---------- Records supplied

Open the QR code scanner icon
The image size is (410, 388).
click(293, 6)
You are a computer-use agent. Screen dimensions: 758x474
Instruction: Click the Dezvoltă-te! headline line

--------------------
---------- Records supplied

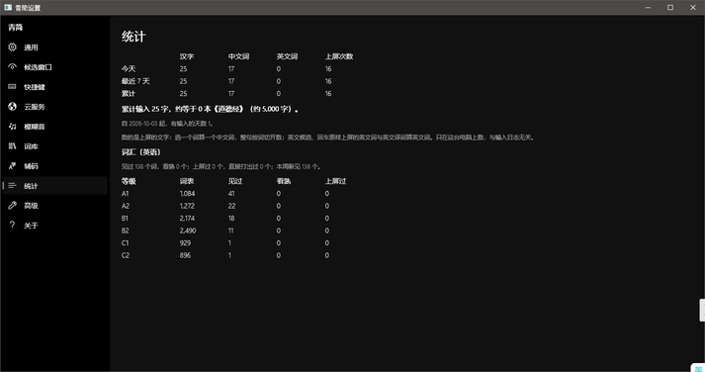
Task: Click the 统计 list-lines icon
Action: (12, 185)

--------------------

Task goal |
Reproducing the whole listing above is not the task. Copy exactly only the lines from the one with "You are a computer-use" to the one with "Instruction: Click the", both kept.

Exercise answer |
You are a computer-use agent. Screen dimensions: 758x474
Instruction: Click the Dezvoltă-te! headline line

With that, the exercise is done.